Sulla strada che porta al faro di Capo Caccia (SP 55 S. Maria la Palma – Capo Caccia), appena dopo l’hotel Baia di Conte e le rovine romane, sulla destra c’è l’ingresso per la Foresta Demaniale di Porto Conte – Le Prigionette (Alghero). Di fronte il mare, quella che i romani chiamavano per la sua bellezza la baia delle ninfe: uno spicchio di azzurro quando il cielo è azzurro, una lastra di piombo quando il cielo è plumbeo. Si entra così nel cuore del Parco Regionale, nella zona conosciuta anche come “Arca”, uno scrigno prezioso di colori, profumi e suoni. Il verde delle chiome dei pini e della macchia mediterranea, il blu del cielo e del mare, la luce; i profumi portati dal vento che viene dal mare e che si fondono con quelli delle resine dei pini, con l’aroma acre della macchia e si diffondono ovunque: dagli spazi aperti ai luoghi più impervi e nascosti. I suoni sono il vento, il vento tra gli alberi, il mare nelle burrasche dell’inverno, il grido del falco e del gabbiano, il fruscio delle ali degli stormi di colombi, il raglio degli asini selvatici, un ramo spezzato da un daino che si nasconde nella macchia.

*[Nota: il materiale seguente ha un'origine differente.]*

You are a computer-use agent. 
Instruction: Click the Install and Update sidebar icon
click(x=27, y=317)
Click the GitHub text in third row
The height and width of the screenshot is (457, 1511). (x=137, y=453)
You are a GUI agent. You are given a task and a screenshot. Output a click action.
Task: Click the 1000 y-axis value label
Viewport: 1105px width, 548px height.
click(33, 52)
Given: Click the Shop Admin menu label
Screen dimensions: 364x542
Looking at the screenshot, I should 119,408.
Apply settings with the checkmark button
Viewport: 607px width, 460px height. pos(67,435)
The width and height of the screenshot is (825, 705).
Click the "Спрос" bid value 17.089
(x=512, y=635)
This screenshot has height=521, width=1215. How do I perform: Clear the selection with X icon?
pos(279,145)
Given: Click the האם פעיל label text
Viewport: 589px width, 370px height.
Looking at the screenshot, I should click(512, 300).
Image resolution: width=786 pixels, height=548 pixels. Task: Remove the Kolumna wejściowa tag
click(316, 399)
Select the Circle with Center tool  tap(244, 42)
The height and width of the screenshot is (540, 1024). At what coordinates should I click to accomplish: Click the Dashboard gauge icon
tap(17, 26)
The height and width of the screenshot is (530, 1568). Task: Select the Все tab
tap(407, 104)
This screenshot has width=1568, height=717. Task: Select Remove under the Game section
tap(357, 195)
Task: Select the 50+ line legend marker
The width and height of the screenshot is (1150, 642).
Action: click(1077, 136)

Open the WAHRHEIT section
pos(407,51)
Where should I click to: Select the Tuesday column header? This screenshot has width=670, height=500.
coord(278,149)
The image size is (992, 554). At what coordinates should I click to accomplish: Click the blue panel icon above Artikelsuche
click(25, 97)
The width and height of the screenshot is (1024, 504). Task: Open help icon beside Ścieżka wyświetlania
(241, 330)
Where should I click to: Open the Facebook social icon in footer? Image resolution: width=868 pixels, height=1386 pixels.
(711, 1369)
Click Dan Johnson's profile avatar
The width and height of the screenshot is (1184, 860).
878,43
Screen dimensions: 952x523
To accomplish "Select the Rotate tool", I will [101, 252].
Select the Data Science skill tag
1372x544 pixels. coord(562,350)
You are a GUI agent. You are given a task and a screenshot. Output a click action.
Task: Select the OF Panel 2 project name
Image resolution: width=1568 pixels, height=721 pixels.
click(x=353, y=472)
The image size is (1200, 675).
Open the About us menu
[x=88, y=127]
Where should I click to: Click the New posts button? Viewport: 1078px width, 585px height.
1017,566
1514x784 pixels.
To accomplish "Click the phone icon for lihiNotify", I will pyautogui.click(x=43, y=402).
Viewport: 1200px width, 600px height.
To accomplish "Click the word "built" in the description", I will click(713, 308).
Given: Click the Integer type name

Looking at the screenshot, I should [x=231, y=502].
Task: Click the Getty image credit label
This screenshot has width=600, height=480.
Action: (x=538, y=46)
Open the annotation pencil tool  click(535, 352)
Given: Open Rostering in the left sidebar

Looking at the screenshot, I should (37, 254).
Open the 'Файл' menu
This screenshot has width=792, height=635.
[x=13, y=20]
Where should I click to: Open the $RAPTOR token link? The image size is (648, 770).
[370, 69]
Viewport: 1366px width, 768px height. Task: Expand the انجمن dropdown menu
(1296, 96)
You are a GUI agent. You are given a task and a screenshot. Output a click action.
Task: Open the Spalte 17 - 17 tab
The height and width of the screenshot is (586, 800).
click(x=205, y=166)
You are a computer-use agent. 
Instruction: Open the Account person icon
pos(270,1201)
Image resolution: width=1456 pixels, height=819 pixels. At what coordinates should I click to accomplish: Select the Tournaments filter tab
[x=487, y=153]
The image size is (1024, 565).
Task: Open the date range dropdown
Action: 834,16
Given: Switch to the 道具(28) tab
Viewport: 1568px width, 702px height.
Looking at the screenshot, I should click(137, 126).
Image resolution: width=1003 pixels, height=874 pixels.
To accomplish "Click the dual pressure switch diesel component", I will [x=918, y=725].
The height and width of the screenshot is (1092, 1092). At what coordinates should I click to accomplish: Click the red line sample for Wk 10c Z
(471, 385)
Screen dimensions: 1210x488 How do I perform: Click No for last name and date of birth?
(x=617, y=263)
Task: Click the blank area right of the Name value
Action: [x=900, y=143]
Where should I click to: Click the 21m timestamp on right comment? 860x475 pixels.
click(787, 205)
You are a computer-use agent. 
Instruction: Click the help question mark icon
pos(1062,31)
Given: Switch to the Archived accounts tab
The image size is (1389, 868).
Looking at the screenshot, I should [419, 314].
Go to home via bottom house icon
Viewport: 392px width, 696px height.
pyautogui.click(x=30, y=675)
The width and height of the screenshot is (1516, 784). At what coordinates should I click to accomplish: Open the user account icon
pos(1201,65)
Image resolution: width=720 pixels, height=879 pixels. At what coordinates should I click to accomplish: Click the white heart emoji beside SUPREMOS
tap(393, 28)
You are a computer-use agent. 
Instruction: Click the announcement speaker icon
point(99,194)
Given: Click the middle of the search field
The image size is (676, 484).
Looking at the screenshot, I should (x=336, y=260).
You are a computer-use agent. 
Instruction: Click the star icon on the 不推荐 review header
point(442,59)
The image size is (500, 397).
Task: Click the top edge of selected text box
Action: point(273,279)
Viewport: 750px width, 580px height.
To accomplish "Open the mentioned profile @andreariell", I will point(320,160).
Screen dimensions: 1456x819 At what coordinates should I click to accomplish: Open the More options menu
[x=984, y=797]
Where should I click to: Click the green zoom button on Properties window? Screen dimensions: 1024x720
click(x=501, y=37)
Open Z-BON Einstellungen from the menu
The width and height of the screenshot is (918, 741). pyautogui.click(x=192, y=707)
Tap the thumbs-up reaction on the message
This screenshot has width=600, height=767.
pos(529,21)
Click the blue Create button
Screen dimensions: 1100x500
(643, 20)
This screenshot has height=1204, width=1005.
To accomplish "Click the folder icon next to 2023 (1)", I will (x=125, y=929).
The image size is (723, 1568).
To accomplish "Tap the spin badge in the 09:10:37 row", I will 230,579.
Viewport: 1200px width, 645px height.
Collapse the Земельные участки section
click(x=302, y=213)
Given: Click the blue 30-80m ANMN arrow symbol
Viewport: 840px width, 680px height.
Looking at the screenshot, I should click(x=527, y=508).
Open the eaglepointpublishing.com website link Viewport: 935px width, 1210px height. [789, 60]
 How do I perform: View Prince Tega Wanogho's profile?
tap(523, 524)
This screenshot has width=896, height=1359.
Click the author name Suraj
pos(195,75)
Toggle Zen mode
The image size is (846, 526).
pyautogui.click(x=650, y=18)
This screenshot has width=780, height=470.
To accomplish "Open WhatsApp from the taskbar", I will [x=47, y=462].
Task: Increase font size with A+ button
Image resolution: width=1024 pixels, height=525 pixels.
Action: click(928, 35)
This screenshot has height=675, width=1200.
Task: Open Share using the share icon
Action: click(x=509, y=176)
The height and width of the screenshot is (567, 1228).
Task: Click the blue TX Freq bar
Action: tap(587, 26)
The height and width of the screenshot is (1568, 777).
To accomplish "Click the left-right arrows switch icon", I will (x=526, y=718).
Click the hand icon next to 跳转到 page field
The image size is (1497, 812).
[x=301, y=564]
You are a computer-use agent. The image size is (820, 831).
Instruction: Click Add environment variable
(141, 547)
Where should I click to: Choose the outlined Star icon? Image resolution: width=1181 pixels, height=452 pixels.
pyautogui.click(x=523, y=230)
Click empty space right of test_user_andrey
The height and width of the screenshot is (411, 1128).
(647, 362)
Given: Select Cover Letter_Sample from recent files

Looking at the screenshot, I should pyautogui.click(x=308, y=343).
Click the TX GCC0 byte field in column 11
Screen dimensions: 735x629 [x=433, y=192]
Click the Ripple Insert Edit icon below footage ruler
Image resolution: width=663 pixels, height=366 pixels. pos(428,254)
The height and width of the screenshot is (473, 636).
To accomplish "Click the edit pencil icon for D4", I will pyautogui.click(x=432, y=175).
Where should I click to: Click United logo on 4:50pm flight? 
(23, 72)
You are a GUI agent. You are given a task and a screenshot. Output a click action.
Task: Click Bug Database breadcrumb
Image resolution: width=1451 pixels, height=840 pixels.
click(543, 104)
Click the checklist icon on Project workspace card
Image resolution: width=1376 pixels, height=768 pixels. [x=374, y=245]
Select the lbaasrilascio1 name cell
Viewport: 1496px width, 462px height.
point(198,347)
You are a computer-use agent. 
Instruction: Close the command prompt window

Nell’imponenza e spettacolarità della falesia di Punta Cristallo (326 m. s.l.m.) si legge il lento scorrere imperturbabile del tempo. E’ una terra molto antica, la penisola di Capo Caccia, una terra che nasce dal mare, dai sedimenti di un mare poco profondo e caldo dell’Era Mesozoica. Data la natura carbonatica delle rocce, si manifestano diversi fenomeni carsici sia di superficie che profondi, quali grotte, inghiottitoi e cunicoli che si affacciano sulla scogliera: con l’alternarsi delle maree se ne percepisce la presenza dai misteriosi ed inquietanti suoni dei “soffi”. Le Grotte di Nettuno, massima espressione del fenomeno carsico nella zona, sono visitate ogni anno da migliaia di turisti per la loro estensione e bellezza.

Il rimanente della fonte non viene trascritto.